Na mesma palestra do TED citada acima, Lucy afirma que muitas pessoas acreditam que demonstrar força, resiliência e dignidade é a forma de estancar as feridas e suportar as adversidades, escondendo o que está realmente sentindo. Isso é completamente falso. A verdade é que ser resiliente também consiste na capacidade de aceitarmos as nossas vulnerabilidades, sejam elas quais forem. E saber pedir apoio e ajuda no momento que precisamos.

Ontem eu li um singular e precioso artigo de Laércio Albuquerque, presidente da Cisco Brasil, onde ele relata um auto reconhecimento de suas vulnerabilidades e o seu quase “burnout”. A sua história é o exemplo real daquilo citado no TED pela Lucy Hone, ou seja, é um caso verdadeiro de resiliência e superação. Não é ficção. Eu já era fã de Laércio, agora sou ainda mais. Sua história é impactante e desmonta a imagem de executivo super humano, inabalável e insuperável. Ao descobrir e reconhecer suas vulnerabilidades, ele tratou de agir para tratá-las e buscar o equilíbrio essencial. Por mais incrível que possa parecer, a sua história o tornou ainda mais forte e admirável.

Não por acaso, a história de Laércio é muito próxima da história que eu mesmo vivi em 2016, antes até da descoberta do câncer da Regina. Eu vivi uma experiência própria muito marcante na minha vida, uma espécie de pré-burnout. Parecia que o corpo estava me dando um aviso: “cuide-se, porque caso contrário eu vou entrar em colapso”. Aquilo me provocou um repensar de minhas atitudes e rotinas diárias. Fui muito sincero naquele artigo que publiquei. Recebi mensagens e conselhos de amigos dizendo que eu estava me “despindo” exageradamente em meu depoimento. Segundo eles, um executivo de empresa não deveria mostrar vulnerabilidades e fraquezas daquele jeito, pelo contrário, deveria mostrar força, foco e determinação. Curiosamente, essas mensagens não formam a maioria dos feedbacks que recebi. A maioria se identificou profundamente com a minha experiência, apreciou a minha franqueza e, principalmente, gostou da forma como agi para lidar com tudo aquilo. Aquele meu artigo fui dos melhores depoimentos que já dei na vida. Chamei de “Eu e meu burnout: o dia que quase entrei em colapso”.

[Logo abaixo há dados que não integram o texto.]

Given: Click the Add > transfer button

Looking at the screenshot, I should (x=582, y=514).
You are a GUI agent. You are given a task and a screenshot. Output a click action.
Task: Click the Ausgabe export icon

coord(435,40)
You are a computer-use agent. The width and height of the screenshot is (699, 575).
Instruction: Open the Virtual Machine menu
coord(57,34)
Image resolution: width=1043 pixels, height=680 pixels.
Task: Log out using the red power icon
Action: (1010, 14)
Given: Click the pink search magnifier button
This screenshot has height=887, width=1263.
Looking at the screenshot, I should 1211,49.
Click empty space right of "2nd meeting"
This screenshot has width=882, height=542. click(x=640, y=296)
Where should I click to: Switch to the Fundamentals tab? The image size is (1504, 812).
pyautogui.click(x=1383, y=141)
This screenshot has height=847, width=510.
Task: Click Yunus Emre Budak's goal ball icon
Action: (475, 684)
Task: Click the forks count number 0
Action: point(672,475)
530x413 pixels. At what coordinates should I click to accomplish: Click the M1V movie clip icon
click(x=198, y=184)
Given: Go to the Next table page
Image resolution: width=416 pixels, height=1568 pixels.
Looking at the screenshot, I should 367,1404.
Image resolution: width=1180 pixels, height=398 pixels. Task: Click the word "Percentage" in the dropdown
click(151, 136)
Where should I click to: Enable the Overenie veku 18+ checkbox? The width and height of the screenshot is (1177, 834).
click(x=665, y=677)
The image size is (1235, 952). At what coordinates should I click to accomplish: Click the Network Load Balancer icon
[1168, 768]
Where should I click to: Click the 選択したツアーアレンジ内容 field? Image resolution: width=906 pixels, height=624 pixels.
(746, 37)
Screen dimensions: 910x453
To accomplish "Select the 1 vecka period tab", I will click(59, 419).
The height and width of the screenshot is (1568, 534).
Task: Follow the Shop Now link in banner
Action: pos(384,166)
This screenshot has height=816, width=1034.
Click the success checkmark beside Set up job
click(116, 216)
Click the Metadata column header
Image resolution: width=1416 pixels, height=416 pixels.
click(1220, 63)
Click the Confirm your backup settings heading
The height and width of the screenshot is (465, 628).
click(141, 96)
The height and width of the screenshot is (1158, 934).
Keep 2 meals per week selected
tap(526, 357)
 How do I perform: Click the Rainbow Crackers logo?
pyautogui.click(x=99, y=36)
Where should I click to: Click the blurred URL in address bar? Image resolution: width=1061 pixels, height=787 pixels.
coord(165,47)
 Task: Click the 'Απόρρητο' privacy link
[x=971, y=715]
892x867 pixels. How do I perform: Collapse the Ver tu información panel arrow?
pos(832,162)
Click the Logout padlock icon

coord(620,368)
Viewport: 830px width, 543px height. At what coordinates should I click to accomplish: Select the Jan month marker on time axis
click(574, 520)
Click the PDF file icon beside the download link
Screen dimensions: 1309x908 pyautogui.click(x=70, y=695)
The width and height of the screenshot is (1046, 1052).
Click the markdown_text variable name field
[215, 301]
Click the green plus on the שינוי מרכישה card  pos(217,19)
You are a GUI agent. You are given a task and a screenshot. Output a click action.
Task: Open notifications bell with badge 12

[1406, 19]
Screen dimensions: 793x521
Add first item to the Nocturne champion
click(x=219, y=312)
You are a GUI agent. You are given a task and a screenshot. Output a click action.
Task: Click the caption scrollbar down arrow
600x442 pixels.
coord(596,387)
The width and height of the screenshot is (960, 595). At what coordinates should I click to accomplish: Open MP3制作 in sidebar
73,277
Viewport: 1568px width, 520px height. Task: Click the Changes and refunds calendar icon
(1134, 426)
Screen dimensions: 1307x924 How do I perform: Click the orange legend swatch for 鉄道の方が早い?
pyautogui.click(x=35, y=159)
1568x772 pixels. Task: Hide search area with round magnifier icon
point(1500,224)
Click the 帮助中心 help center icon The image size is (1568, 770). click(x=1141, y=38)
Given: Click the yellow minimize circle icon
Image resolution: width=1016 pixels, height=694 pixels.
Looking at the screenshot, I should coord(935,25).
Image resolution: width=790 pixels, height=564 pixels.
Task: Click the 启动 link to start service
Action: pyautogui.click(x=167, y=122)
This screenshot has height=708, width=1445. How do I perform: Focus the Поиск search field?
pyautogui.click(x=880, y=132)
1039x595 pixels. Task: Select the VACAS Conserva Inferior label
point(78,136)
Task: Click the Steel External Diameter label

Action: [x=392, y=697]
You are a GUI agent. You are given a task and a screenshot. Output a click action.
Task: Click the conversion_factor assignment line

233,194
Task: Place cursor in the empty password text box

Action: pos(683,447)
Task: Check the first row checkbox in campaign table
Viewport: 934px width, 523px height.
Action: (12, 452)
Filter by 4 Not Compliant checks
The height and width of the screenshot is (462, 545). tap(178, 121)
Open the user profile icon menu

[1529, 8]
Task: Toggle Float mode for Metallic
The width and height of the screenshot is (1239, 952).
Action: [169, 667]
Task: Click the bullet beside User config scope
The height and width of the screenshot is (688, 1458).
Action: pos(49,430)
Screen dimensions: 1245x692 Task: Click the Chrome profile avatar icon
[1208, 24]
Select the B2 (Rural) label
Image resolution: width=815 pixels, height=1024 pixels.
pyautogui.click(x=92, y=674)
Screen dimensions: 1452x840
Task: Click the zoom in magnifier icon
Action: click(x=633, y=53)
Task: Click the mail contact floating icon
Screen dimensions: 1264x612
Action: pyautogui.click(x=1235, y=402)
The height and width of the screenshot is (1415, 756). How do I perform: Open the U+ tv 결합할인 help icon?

E pensar que tudo isso foi despertado após ouvir o “Breguíssimo”. Saber interpretar os sinais vindos da mente e do coração é uma capacidade que venho desenvolvendo nos últimos meses. O período sabático tem sido fundamental para isso. Sem o período sabático, seria impossível. Apesar de uma parte de mim ainda querer ouvir a playlist, o meu lado racional inibe o meu lado emocional, sem margem para testes.

Hoje a playlist “Breguíssimo” está lá no meu spotify, passo por ela a procura de outras playlists, olho, o meu dedo ameaça, mas não ouso dar o play. Nem mesmo hoje, quando se aproxima o dia 28 de outubro de 2020, data que completa 8 meses de partida da minha amada.

Estou na querida Paraty, de onde escrevo e publico esse texto.